A Letter From A Frienddragonofjapan Nov 19, 2011 9:25 AM
I think someplace up here I wrote a story about me running away from home when I was 4. When my mother, sisters and nanny did not come out to bring me in and I waited for 3 or 4 hours, I decided I was both unloved and unloveable.
I lived much of my life out of that experience. I think so much of my D/s relationships were born from that and the young girl of 8 who taught me about whipping her when I was 6. As I got in touch with that experience again, I spent 3 weeks trying to forgive my mother and felt nothing.
Then one day, I was looking at that little boy. I was feeling his pain and I felt so sad and sorry for him. I told him to forgive himself for making that silly decision.
I stopped hating him and his life.
I felt this overwhelming sense of love and forgiveness for him flood through me.

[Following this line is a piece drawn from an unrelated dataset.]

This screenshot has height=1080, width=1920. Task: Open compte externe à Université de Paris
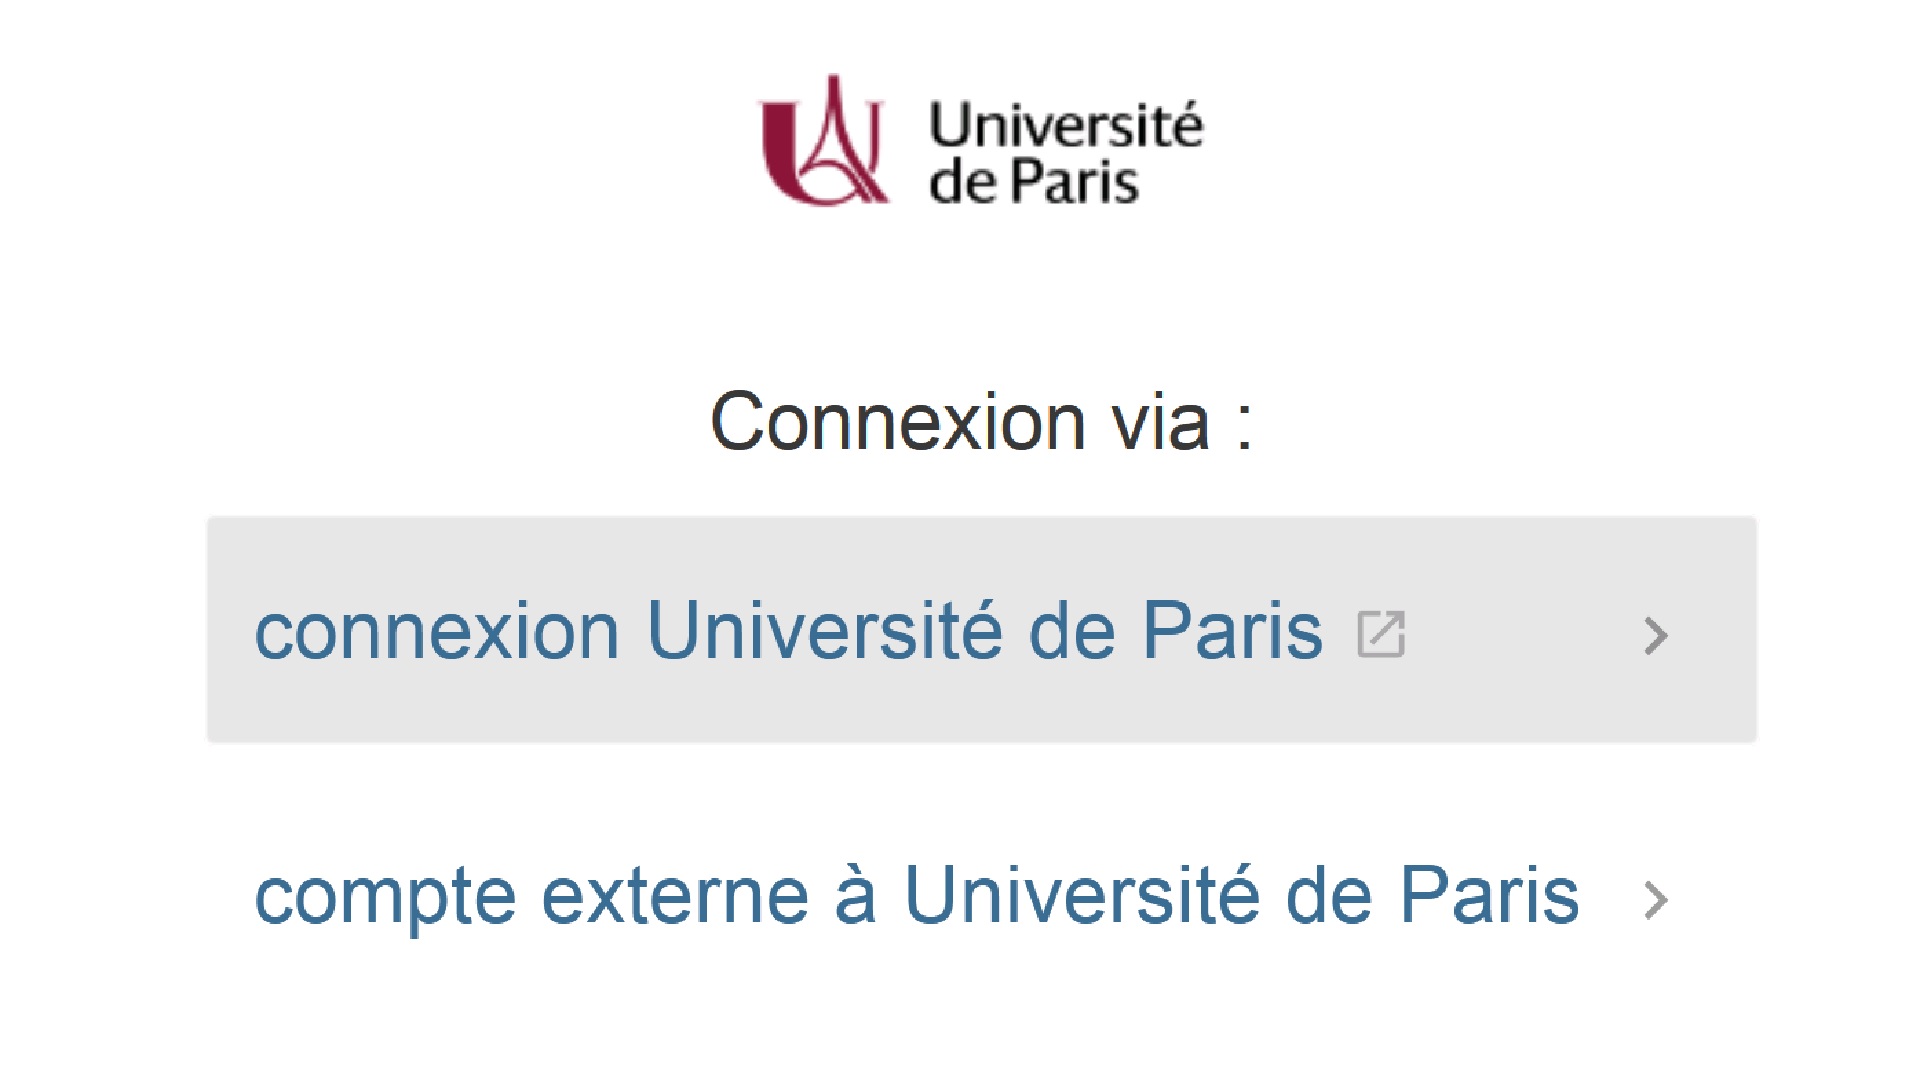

All my life, with literally thousands of lovers, I had always pushed and pushed until they finally left me; I mean every one. I had never broken up with a girl in my life. I had moved to a different state, country continent, but never broken up. They would call or write and say, "I can't do this long distance love and I am going to date someone." I was usually already ******* someone new, but felt this huge loss and deep sadness.
I made them break up with me and would then say, "See they didn't Really love me." It was a confirmation that I was both unloved and unlovable.

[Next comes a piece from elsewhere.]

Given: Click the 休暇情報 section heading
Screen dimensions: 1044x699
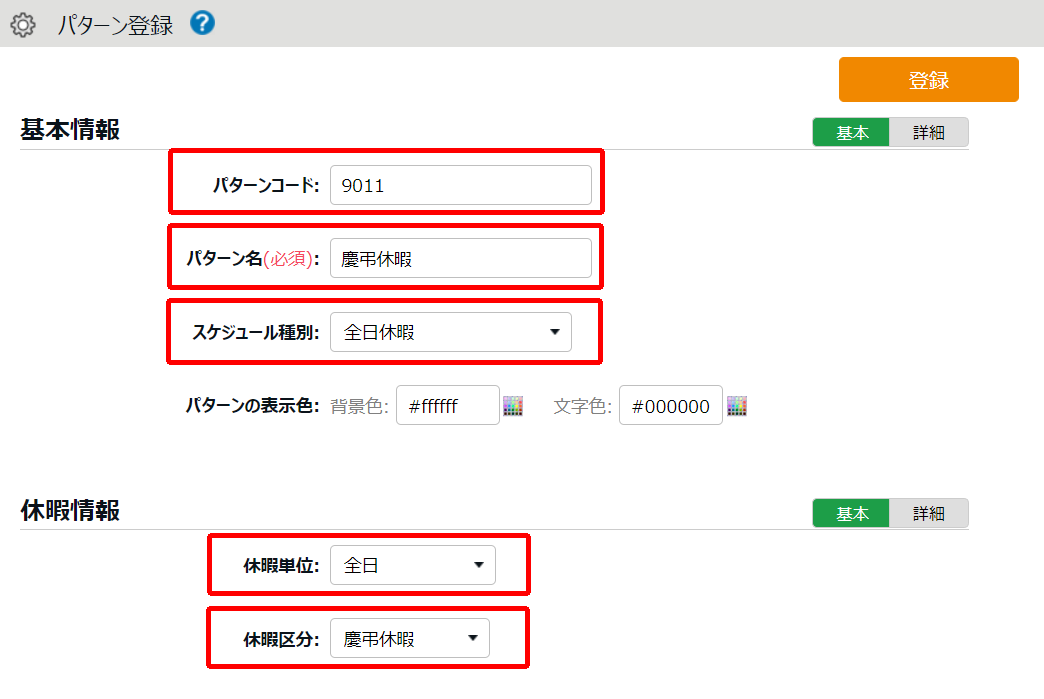Looking at the screenshot, I should [70, 510].
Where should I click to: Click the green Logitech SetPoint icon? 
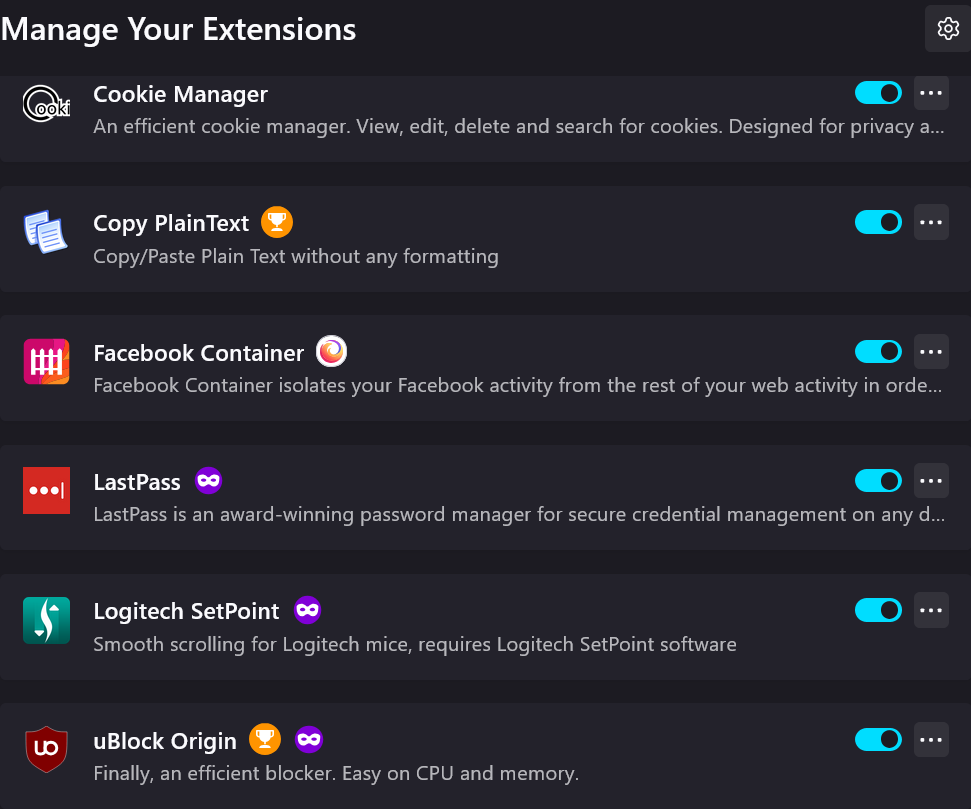click(46, 620)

In that instant, I realized not only how loved I had been but how many of those women, who still stayed in touch with me, often through my sisters, still loved me.
Now I can look at that little boy standing lonely in the side yard and just feel tenderness for him. I can be thankful for that decision because due to that decision I became a master at the chase, seduction and pushing the limits with kinky sex and bisexual girlfriends, ******* guys' wives which I would never have experienced if I had not been broken.
All the women who left me? I can see how much they loved me. God I have had a life filled with love and amazing women. More than most men get in a few hundred lifetimes.
So that painful experience is now a gift filled with joy and love.